PROBLEM STATEMENT:
How many lines in the material below include the string "computer"? Only the number should be given.

DATASET CONTENT:
━━━━━━━━
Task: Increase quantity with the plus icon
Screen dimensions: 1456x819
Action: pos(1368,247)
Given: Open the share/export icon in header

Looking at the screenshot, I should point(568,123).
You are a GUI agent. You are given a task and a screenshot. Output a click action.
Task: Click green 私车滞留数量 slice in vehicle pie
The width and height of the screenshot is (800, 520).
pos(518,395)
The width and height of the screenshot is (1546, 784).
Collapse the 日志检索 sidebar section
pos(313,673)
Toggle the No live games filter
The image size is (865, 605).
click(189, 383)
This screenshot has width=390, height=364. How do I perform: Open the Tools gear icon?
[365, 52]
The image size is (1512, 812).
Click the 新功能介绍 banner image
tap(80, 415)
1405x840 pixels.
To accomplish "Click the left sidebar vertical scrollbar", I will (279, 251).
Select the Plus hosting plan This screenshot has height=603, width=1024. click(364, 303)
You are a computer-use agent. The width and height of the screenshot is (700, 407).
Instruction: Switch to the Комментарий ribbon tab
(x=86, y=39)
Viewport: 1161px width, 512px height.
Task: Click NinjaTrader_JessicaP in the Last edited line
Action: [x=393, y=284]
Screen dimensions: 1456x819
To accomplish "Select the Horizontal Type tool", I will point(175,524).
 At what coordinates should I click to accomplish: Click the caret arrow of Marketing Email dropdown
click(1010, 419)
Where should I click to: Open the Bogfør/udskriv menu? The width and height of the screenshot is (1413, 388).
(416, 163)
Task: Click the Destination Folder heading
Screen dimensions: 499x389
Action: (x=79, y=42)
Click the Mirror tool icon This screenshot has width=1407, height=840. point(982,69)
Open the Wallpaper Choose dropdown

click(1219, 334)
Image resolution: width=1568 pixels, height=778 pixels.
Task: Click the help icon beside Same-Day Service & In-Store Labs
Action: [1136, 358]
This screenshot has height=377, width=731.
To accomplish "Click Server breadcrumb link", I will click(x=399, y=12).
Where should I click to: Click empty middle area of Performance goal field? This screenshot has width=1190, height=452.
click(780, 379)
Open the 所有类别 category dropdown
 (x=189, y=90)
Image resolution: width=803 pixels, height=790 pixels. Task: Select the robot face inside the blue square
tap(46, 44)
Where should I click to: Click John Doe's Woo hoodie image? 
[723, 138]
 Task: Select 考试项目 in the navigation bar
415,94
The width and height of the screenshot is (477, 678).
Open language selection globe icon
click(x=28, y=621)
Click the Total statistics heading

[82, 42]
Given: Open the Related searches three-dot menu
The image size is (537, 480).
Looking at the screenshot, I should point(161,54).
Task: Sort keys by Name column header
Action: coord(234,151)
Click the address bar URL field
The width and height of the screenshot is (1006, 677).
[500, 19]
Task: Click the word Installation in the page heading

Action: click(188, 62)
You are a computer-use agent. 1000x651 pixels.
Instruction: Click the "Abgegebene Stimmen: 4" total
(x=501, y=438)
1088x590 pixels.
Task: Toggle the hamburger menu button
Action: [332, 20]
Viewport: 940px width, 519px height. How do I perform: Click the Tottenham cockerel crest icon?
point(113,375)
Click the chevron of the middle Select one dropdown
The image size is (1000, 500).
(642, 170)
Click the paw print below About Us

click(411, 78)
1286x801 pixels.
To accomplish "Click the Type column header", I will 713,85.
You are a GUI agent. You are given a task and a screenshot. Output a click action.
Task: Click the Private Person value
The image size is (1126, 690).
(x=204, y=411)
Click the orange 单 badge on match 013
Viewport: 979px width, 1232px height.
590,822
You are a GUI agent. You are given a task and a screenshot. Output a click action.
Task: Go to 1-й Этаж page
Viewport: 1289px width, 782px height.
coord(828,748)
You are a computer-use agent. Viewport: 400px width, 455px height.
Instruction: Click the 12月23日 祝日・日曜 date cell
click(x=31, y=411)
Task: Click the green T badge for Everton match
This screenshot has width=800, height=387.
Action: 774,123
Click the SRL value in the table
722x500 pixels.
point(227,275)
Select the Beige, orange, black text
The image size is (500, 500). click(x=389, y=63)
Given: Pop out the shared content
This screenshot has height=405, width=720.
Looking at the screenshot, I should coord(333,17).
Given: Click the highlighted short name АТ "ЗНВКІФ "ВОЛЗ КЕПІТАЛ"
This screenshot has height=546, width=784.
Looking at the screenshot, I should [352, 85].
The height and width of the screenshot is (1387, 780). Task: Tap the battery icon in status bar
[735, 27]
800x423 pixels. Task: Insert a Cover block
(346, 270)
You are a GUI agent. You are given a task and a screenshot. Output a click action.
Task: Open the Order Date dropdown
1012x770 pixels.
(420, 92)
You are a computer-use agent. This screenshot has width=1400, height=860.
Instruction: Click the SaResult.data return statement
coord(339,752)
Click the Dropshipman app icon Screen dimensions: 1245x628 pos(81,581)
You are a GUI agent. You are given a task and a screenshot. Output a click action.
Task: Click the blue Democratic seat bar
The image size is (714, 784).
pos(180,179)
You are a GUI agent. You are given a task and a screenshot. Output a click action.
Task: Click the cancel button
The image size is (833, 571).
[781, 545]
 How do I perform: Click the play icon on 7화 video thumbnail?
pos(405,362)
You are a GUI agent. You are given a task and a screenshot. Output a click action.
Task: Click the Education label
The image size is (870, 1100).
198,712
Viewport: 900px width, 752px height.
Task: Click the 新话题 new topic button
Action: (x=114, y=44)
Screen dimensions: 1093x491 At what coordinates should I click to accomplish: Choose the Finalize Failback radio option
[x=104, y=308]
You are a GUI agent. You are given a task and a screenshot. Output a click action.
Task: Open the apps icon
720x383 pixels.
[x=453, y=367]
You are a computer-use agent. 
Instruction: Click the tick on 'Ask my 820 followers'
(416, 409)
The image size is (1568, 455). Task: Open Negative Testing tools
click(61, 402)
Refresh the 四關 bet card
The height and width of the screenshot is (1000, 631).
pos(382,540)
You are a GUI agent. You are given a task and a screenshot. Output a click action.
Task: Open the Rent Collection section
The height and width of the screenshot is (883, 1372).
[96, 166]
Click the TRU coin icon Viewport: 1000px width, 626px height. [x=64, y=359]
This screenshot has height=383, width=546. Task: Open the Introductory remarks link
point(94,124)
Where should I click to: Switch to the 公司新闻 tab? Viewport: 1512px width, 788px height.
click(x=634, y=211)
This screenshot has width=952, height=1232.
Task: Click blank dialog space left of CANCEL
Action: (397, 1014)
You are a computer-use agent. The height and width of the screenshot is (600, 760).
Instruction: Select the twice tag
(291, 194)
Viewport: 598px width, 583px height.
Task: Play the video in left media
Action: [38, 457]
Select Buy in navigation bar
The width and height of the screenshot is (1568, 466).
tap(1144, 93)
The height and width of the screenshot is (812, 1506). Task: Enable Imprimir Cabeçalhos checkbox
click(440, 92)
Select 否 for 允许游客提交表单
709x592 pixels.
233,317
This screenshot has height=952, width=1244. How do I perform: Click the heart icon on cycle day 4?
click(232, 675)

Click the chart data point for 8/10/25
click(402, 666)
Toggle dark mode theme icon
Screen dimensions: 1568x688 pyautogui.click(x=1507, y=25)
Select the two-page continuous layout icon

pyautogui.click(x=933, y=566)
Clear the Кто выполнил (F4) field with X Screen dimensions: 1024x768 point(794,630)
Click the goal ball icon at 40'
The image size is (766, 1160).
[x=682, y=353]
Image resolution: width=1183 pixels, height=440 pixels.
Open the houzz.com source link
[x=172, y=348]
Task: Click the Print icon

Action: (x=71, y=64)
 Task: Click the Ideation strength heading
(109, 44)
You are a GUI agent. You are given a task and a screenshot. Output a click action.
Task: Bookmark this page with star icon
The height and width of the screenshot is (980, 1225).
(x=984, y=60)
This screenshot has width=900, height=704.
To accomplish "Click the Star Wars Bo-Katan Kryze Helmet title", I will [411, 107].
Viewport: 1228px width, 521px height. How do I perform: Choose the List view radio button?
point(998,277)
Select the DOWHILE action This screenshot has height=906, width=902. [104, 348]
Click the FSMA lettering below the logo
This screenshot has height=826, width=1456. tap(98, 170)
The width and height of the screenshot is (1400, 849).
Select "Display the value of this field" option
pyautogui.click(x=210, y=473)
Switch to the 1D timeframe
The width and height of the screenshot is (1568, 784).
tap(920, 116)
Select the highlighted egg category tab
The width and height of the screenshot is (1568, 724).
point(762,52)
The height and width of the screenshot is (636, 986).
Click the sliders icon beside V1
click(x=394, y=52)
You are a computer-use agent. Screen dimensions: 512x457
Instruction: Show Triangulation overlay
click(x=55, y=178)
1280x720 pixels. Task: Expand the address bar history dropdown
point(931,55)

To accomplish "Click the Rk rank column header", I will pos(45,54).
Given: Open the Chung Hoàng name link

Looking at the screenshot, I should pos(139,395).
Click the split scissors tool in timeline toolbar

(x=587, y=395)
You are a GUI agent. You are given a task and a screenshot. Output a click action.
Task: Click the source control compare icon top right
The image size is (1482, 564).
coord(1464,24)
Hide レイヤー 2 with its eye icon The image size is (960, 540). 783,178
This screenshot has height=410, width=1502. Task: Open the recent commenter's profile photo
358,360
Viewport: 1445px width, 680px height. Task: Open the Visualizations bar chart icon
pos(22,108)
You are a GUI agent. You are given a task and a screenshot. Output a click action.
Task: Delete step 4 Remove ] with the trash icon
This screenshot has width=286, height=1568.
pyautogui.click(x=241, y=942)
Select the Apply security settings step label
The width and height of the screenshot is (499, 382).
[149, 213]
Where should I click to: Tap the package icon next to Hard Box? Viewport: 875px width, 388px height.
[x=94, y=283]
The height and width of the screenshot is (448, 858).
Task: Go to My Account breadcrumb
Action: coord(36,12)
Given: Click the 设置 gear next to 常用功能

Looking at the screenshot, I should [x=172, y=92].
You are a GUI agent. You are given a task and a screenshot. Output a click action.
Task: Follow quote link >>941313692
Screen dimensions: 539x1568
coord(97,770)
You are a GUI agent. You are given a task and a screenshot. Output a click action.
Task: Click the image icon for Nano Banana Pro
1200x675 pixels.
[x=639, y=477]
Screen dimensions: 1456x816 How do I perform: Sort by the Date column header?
━━━━━━━━
RESULT OF THE TASK:
7